* Passage for review:
I actually think its slow reveal of secrets might be for the better, though.

Master Chief walks up to meet Makee in a dream-like vision of the Halo ring.

Screenshot: Paramount / Microsoft / Kotaku

The season’s slow drip-feed and reliance on a set of annoying “keystone” artifacts—which always seem to be able to deescalate out-of-control action in a very narratively convenient way—has been tiring but, if the story of Halo is one of uncovering some of the deepest secrets of our universe, maybe it’s appropriate that meaty lore is well hidden. Reveal the deepest secrets of the cosmos too fast, and it makes the people in this world look kinda stupid for not figuring them out sooner. Hold them back too much and you end up with a J.J. Abrams production. I think this season finale mostly achieves that balance, and it’s earned us time with these characters. But it’s clearly worn out. Season two needs to kick it up a few notches and get to the damn chorus.

Now, did Makee need to die for that? I think the story is going to wrestle with that for some time, and she’ll possibly become a bit like Halo 4/5‘s version of Cortana for Chief. Do we need another narrative with a big, burly, straight white guy being upset over a woman dying? Most definitely not. But this can serve as a good enough counterpoint to John’s internal sense of himself as a hero; let’s just hope it doesn’t turn him into a version of Final Fantasy VII: Advent Children’s Cloud Strife and see him mope about for another bunch of episodes.

That’s assuming John is even still with us.

The Master Chief, with his helmet on, looks to the camera.

Screenshot: Paramount / Microsoft / Kotaku

The fate of John is seriously uncertain. Without another couple of close readings of what was said and what happened by the end of this last episode, it’s hard to say “where” John is. I’m not entirely sure if Cortana did take over? Is he just stoically upset over his girlfriend getting shot? I don’t know! It’s thematically appropriate, however, for us to see John fade behind the helmet of the Master Chief, to become the mindless soldier the story (and most fans…) want or need him to be. While many viewers haven’t been happy about the show having so many helmless, suitless scenes, we at least got to see who is now potentially lost, instead of the plot just telling us that his humanity is at risk, which is what the games and books have mostly settled for.

* Data:
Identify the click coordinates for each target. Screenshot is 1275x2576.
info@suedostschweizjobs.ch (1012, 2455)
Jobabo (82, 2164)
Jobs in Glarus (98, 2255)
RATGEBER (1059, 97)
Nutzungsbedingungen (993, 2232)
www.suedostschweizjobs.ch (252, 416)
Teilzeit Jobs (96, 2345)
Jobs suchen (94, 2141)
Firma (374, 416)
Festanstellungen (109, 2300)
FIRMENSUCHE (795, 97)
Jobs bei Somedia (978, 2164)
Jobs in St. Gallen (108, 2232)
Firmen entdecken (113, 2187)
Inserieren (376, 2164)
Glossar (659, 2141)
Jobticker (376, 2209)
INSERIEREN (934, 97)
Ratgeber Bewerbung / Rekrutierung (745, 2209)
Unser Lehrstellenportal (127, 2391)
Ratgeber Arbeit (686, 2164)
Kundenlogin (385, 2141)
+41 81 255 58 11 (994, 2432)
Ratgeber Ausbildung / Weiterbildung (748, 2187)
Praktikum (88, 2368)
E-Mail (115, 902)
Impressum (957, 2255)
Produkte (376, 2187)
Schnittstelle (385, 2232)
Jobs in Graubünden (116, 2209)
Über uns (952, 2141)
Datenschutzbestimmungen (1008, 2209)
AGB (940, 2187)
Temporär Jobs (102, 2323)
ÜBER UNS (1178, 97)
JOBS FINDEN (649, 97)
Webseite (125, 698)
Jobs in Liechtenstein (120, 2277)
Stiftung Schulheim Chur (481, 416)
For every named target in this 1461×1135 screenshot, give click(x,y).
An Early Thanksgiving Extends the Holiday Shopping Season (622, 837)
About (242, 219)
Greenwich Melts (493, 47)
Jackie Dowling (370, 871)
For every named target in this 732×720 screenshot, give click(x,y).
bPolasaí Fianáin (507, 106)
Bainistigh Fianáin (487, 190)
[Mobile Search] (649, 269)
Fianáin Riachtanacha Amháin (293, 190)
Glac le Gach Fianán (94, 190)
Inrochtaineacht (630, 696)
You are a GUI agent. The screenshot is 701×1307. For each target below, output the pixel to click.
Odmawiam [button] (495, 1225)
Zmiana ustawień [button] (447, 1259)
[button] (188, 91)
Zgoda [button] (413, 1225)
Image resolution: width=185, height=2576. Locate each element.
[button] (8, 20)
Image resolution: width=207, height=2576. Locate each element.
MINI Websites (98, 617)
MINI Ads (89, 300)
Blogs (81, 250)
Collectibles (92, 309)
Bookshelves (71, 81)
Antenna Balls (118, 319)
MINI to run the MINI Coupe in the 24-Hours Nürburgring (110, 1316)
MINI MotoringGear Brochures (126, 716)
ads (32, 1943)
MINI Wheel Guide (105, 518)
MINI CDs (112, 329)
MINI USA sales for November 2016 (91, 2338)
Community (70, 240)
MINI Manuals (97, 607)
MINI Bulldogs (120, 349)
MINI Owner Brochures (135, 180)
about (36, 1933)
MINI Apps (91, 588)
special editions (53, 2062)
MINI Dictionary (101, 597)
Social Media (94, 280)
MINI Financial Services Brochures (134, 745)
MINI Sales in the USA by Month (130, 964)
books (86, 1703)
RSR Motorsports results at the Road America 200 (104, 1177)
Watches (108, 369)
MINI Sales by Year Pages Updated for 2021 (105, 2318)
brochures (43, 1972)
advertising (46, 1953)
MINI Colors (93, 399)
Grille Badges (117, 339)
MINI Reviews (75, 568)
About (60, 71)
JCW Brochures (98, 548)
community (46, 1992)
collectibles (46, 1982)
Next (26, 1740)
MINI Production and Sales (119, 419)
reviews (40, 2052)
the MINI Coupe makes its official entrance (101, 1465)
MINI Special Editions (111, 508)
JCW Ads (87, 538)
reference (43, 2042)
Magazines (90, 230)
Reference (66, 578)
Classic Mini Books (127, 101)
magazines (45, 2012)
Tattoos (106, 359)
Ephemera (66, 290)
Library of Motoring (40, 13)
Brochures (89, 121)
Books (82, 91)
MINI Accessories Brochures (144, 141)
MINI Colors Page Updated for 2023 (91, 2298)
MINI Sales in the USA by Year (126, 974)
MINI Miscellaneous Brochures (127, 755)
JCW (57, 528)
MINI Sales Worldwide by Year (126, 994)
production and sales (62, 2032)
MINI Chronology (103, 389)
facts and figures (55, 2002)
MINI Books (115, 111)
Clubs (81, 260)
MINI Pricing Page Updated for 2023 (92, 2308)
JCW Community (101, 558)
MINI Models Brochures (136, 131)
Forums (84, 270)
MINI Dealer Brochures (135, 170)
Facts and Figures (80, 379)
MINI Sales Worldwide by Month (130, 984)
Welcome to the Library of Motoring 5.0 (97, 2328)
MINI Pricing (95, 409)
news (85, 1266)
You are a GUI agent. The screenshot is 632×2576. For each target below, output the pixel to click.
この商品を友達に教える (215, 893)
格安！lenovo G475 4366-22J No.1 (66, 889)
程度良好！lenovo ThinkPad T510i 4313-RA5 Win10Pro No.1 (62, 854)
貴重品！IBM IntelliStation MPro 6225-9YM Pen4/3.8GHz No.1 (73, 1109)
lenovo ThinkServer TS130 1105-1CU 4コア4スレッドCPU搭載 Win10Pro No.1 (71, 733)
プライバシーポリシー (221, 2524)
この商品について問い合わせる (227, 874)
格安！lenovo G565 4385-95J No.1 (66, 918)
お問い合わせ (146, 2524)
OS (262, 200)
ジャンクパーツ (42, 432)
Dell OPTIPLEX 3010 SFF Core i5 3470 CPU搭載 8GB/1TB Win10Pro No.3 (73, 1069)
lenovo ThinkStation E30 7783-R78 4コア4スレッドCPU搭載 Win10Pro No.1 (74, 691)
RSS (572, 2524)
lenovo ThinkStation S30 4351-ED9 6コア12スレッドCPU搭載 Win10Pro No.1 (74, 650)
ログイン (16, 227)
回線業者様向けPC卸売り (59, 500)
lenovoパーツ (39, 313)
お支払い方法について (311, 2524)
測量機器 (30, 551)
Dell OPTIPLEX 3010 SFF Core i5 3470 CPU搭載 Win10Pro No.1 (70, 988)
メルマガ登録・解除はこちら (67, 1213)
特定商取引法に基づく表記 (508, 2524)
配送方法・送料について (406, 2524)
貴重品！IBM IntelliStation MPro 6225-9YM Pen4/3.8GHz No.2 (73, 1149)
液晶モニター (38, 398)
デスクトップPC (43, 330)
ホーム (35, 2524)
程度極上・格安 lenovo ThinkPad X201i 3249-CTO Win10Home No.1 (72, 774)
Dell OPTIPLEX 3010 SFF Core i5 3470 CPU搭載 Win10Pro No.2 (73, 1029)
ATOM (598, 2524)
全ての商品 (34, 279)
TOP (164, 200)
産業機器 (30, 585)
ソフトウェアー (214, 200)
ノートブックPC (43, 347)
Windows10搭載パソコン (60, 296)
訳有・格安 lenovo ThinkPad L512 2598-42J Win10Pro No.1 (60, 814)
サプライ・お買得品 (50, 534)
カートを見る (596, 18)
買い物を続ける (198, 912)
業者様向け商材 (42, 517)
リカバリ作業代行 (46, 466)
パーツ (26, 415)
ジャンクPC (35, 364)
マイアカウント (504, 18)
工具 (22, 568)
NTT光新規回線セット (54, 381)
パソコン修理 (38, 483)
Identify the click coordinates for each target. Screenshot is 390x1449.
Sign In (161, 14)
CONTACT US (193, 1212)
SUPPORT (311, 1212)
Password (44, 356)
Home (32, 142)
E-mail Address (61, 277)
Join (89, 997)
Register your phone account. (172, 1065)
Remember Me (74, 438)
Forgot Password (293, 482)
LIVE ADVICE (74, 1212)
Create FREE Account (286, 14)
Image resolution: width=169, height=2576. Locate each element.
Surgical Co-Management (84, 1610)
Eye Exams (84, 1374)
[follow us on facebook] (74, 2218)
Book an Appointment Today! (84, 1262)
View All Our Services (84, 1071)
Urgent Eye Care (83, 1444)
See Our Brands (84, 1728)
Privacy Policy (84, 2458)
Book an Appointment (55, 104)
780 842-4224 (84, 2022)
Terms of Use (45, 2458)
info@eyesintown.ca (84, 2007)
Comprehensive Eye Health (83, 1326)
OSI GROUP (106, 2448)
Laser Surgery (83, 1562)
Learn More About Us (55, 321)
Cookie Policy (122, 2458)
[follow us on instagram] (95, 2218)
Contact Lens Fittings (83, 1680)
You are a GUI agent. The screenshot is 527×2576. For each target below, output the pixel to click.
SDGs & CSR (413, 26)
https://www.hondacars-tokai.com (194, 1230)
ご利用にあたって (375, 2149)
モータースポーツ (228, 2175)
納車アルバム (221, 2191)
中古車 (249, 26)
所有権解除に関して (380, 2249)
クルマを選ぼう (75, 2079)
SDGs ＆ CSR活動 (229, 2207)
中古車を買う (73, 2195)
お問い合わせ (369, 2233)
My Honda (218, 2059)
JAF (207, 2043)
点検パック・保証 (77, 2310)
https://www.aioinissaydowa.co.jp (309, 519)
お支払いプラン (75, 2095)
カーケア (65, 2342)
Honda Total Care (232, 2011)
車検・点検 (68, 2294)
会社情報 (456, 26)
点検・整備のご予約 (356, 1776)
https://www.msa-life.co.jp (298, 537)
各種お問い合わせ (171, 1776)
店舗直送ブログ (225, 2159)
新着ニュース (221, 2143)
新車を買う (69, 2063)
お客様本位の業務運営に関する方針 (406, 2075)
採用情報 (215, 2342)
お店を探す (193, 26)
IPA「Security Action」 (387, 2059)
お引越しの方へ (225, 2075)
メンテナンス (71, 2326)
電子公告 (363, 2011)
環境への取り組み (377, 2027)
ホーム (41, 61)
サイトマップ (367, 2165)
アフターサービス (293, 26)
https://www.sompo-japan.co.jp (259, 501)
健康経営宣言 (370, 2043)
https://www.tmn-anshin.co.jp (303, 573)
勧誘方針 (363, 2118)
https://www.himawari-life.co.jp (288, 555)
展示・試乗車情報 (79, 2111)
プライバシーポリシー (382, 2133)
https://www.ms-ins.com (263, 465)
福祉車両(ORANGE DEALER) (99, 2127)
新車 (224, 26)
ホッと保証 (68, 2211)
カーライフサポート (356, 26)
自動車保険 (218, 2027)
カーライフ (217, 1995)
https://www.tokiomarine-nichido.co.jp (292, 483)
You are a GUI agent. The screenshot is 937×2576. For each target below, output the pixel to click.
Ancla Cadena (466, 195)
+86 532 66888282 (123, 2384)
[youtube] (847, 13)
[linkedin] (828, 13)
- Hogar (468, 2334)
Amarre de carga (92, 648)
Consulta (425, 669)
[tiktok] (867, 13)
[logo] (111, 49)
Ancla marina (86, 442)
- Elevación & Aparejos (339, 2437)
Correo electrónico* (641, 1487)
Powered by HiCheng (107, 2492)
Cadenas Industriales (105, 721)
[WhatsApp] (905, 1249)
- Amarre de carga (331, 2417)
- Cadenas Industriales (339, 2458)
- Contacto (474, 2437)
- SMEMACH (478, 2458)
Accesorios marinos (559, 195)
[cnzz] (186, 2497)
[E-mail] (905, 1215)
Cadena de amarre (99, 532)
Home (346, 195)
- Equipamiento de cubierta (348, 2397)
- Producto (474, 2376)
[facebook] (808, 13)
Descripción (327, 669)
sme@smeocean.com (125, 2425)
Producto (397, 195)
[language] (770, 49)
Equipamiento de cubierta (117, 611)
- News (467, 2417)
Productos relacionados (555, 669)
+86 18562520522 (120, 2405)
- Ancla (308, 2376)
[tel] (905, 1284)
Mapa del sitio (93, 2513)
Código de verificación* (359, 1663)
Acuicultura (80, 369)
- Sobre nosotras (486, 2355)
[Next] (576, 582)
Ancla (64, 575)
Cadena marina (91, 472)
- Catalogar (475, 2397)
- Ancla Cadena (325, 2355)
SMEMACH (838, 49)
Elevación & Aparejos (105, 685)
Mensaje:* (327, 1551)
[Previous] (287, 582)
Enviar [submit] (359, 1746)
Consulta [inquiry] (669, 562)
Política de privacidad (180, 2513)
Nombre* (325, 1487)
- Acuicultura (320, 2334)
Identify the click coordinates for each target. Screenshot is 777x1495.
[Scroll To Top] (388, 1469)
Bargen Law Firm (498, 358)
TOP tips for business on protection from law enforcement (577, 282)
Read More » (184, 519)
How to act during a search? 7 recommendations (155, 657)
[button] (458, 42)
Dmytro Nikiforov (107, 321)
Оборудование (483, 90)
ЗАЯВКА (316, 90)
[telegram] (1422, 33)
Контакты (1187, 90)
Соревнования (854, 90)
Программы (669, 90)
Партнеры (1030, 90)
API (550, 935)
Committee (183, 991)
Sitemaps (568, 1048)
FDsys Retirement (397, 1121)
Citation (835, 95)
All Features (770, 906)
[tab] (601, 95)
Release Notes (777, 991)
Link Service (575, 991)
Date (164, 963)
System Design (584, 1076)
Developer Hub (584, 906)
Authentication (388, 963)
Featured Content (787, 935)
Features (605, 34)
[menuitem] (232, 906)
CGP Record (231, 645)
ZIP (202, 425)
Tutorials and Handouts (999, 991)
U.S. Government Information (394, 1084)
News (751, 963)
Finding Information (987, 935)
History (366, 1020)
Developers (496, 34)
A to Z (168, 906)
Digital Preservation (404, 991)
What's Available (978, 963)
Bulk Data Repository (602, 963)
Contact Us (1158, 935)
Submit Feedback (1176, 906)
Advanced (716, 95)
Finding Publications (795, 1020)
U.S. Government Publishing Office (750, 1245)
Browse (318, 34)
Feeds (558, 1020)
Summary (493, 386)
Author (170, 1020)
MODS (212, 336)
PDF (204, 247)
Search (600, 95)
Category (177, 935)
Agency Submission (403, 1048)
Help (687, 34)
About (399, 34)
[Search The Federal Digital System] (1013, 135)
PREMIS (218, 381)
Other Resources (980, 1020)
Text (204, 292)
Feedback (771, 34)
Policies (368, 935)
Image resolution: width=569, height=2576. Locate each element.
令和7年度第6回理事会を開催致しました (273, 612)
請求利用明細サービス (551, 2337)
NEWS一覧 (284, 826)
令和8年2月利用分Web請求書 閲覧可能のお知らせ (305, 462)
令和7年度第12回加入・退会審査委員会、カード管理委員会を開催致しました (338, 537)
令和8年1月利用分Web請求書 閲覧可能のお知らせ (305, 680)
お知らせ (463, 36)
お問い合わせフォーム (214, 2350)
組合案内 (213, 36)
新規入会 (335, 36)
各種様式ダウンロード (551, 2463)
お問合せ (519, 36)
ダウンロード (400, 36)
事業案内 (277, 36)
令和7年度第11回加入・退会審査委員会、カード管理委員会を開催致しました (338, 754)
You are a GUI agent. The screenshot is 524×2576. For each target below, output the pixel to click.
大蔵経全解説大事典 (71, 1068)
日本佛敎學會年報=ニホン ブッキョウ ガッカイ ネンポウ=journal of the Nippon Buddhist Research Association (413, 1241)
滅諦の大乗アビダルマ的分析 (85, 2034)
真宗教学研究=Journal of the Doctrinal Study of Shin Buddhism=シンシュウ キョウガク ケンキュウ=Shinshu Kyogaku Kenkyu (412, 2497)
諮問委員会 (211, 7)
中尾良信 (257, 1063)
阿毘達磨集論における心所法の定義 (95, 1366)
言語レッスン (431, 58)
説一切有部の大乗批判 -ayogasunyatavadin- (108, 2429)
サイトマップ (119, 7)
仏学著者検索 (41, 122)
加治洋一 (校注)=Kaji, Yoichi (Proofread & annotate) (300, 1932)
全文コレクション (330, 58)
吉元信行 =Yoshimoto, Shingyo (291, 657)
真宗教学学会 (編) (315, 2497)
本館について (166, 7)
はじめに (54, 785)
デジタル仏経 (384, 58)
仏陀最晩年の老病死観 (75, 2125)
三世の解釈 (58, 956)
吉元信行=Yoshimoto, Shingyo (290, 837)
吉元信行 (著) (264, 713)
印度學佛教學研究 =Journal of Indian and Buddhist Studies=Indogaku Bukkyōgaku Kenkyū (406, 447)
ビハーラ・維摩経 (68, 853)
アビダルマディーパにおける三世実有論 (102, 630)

* Task prompt:
Write the next part of the review of the Halo series' season finale, picking up immediately after its final sentence.

* Response to this task:
“Wake up, John,” was a central theme in Halo 4‘s marketing and story, the hero fading into a slumber and being summoned when he’s needed. The first game begins with this theme, and it’s how the original trilogy ended. Halo has, in its greater context, been about cycles of civilization and conflict throughout history, with heroes playing pivotal roles rising and falling over the eons. Who they are, where they are, and “when” they are is often what makes the difference, and that the show is playing with this, I think, is what arguably makes it a true Halo adaptation and not merely the style of the games set to a different tune.

That said, this season has struggled to juggle its many plot threads, one of which it ended with a bullet through Makee. Between the Keyes family drama, the Ha family secrets, Soren, Catherine Halsey’s bullshit, and all of the Spartan stuff, there’s so much on the table that I’m not sure the show can give it all the care it deserves, as we saw with Kwan’s scenes amounting to little more than her just repeating the same lines over and over and getting mad at everyone. It almost felt as if the character herself was breaking the fourth wall and demanding better pacing and writing. We’re bound to see some of these current stories fade away or take strange turns, as we did, for example, in Battlestar Galactica and Fringe.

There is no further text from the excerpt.